TASK DESCRIPTION: Give all the data again exactly.

SUPPLIED RECORDS:

════════════════════

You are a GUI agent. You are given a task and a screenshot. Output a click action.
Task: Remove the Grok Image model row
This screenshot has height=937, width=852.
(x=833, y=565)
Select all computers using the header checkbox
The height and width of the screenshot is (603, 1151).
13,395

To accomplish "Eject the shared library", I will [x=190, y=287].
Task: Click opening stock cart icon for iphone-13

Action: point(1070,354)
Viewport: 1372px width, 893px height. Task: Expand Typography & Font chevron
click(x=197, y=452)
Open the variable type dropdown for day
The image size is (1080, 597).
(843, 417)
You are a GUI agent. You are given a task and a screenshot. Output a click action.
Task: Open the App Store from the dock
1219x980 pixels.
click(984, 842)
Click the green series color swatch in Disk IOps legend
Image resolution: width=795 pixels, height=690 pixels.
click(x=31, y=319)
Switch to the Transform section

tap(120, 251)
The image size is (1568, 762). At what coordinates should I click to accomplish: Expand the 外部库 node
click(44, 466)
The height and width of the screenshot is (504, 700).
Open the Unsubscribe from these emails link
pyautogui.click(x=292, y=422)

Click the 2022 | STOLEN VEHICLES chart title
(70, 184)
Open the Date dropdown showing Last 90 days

════════════════════

PROBLEM SOLUTION:
You are a GUI agent. You are given a task and a screenshot. Output a click action.
Task: Remove the Grok Image model row
This screenshot has height=937, width=852.
(x=833, y=565)
Select all computers using the header checkbox
The height and width of the screenshot is (603, 1151).
13,395

To accomplish "Eject the shared library", I will [x=190, y=287].
Task: Click opening stock cart icon for iphone-13

Action: point(1070,354)
Viewport: 1372px width, 893px height. Task: Expand Typography & Font chevron
click(x=197, y=452)
Open the variable type dropdown for day
The image size is (1080, 597).
(843, 417)
You are a GUI agent. You are given a task and a screenshot. Output a click action.
Task: Open the App Store from the dock
1219x980 pixels.
click(984, 842)
Click the green series color swatch in Disk IOps legend
Image resolution: width=795 pixels, height=690 pixels.
click(x=31, y=319)
Switch to the Transform section

tap(120, 251)
The image size is (1568, 762). At what coordinates should I click to accomplish: Expand the 外部库 node
click(44, 466)
The height and width of the screenshot is (504, 700).
Open the Unsubscribe from these emails link
pyautogui.click(x=292, y=422)

Click the 2022 | STOLEN VEHICLES chart title
(70, 184)
Open the Date dropdown showing Last 90 days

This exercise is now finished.